#### Problem statement:
Output only the lines from the line holding "Open the 2 Likes list" through the close of the records, exactly as they appear, with all pictures omitted.

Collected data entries
════

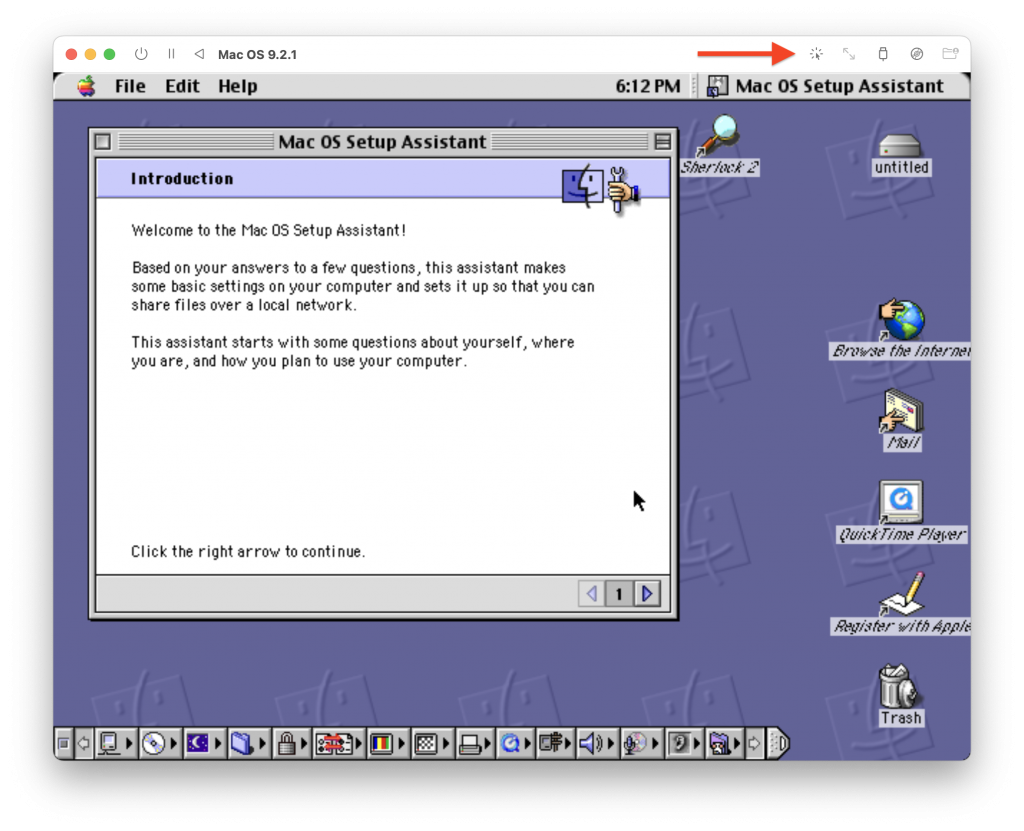Toggle the window collapse box

point(662,142)
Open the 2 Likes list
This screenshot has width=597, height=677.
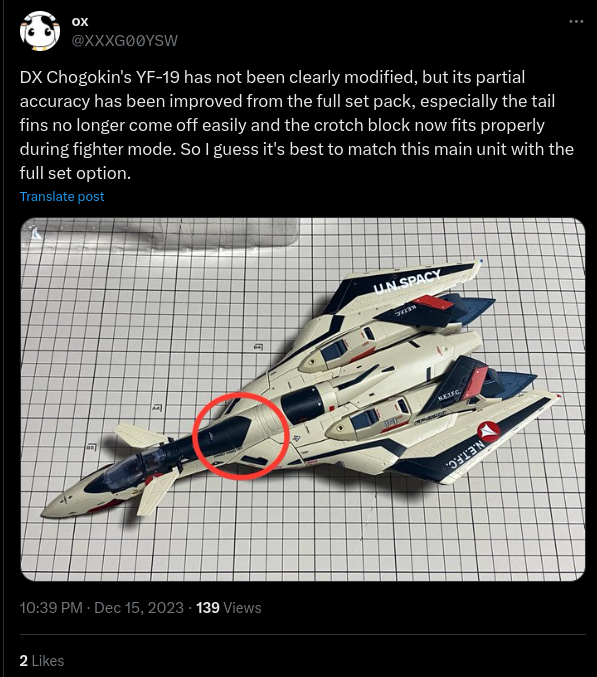pos(42,661)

════

#### Solution to this task:
Open the 2 Likes list
This screenshot has width=597, height=677.
pos(42,661)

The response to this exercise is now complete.